Mi negocio es el campo

Comúnmente la agricultura se percibe como una profesión poco especializada y algo estancada pero, ¡nada más lejos de la realidad!

Es cierto que sigue siendo un sector tradicional, y que su negocio ha cambiado muy poco en siglos en cuanto a lo que producen: seguimos comiendo naranjas, patatas y plátanos. Sin embargo, el profesional del campo hace mucho más que sembrar y recoger, y en muchos aspectos puede equipararse a muchas flamantes startups digitales (sobre todo en cuanto a conocimientos profundos de su sector, habilidades necesarias y tareas se refiere).

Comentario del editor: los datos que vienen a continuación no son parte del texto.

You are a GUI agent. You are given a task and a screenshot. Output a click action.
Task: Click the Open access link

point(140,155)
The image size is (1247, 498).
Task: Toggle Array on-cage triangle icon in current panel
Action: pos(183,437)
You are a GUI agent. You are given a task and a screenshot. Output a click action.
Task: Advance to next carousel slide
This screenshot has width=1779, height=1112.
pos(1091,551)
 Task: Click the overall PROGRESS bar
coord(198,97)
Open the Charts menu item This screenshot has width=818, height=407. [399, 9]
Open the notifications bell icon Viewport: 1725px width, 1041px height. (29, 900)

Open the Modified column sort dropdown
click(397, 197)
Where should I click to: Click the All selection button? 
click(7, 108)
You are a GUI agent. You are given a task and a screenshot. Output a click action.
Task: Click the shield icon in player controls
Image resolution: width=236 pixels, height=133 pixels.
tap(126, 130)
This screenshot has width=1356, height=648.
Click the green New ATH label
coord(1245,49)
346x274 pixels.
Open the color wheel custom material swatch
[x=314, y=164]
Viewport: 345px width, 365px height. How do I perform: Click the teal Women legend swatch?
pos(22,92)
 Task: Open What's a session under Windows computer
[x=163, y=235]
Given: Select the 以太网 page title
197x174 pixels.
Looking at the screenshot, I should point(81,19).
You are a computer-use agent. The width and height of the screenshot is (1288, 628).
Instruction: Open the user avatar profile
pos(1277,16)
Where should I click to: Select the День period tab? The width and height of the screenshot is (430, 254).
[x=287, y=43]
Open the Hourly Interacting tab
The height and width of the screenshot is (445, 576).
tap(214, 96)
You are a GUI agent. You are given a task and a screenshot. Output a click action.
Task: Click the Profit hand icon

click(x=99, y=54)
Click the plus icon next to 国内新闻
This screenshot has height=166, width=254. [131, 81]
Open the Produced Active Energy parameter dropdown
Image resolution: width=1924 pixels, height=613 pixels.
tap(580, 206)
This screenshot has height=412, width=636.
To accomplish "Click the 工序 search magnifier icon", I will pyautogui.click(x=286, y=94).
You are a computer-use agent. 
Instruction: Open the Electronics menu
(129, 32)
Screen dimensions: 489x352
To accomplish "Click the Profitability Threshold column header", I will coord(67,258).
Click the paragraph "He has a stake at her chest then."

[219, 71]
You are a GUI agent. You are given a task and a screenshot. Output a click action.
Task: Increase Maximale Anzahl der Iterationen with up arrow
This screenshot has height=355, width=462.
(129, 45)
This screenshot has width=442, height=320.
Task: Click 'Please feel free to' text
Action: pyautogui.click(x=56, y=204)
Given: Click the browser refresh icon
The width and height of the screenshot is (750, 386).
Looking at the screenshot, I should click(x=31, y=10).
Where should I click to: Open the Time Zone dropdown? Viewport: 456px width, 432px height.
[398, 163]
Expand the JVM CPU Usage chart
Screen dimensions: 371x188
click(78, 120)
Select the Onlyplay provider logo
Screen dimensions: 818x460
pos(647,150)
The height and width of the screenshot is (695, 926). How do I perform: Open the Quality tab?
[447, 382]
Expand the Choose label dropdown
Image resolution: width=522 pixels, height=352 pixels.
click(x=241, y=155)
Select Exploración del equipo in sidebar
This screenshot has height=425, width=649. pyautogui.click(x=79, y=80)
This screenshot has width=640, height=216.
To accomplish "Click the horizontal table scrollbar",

Y es que aunque los productos del campo son considerados ‘de primera necesidad’ en la alimentación, hoy más que nunca, también hay modas, ¡y mucha competencia!, hay avances tecnológicos, hay comercio digital… Es cierto que como colectivo van poco a poco -según Eurostat, sólo el 4% de los titulares de explotaciones tiene menos de 35 años, y eso es importante-, pero también avanzan con los tiempos, se adapta y, sobre todo, trabaja mucho. Muchísimo.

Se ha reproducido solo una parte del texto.